The application of existing EU regulation to crypto-assets
The Report examines whether and to what extent the current financial services regulatory framework applies to crypto-assets and, in particular, the second Markets in Financial Instruments Directive (MiFID II), the Prospectus Regulation and the rules relating to market abuse. The SMSG notes the following:
- MiFID II should be amended to cover certain crypto-assets that do not fall within its current scope but are nevertheless perceived by investors as investment products. More specifically, transferable payment tokens, such as Bitcoin and transferable utility tokens are increasingly considered as investment products. Additionally, even though the SMSG does not consider them to be financial instruments, some investors may perceive asset tokens that share characteristics with derivatives, although the underlying asset is not a commodity, as investment products. Due to the transferability and fungibility of these crypto-assets, concerns arise in terms of investor protection and market abuse. Therefore, the SMSG advises ESMA to consult with the European Banking Authority (EBA) and ask the European Commission to amend the Level 1 text of MiFID II so that these crypto-assets are included in the MiFID II list of financial instruments.

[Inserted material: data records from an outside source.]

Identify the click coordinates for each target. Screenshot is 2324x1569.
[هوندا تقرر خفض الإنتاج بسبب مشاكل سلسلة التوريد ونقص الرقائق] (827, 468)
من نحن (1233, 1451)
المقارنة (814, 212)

- Certain transferable asset tokens share common features with transferable securities and may consequently be subject to the existing MiFID II regulation. In particular, transferable asset tokens which give right to a financial entitlement are functionally similar to either bonds (when the entitlement is a predetermined cash flow) or shares (when the entitlement is a share of profit). Moreover, transferable asset tokens which give a right to an entitlement in kind and give the holder decision power over the project, have common features with shares. Some asset tokens which give a right to an entitlement in kind, without giving the holder decision power and that share characteristics with asset-linked notes, could also be considered as transferable securities. ESMA should clarify, by way of Level 3 Guidelines, the definition of ‘transferable securities’ under MiFID II, to determine whether these asset tokens are subject to MiFID II and the Prospectus Regulation.
- Other transferable asset tokens are more akin to derivatives. In particular, asset tokens which give right to an entitlement in kind, without giving the holder decision power where the underlying object is a commodity, share important characteristics with derivative contracts relating to commodities. If these are settled in cash, then they may be considered as ‘financial instruments’ under MiFID II. If they are physically settled and are tradable on a regulated market, a Multilateral Trading Facility (MTF) or an Organised Trading Facility (OTF), then they would constitute ‘derivative products’ under MiFID II. ESMA should therefore, produce Level 3 Guidelines to clarify the definition of ‘commodity’ under MiFID II and determine whether the above asset tokens are to be considered MiFID II financial instruments.
- Where crypto-assets qualify as MiFID II financial instruments, an organisation of a secondary market in those crypto-assets would be classified as an MTF or an OTF under MiFID II. The Market Abuse Regulation would also apply to these MTFs and OTFs. Additionally, a person giving investment advice on or executing orders in crypto-assets considered to be financial instruments would be an investment firm, which, unless exempt, should be licensed accordingly. ESMA should also clarify these aspects by way of Level 3 Guidelines with regards to the transferable asset tokens discussed above.
Lastly, ESMA should consider coordinating national regulatory sandboxes and innovation hubs by providing guidelines with minimum criteria for national regulatory authorities. These should explain the information requirements on the exact scope, operating conditions and investor protection measures of the particular sandbox or hub as well as the reporting requirements regarding the experiences and the FinTech initiatives tested.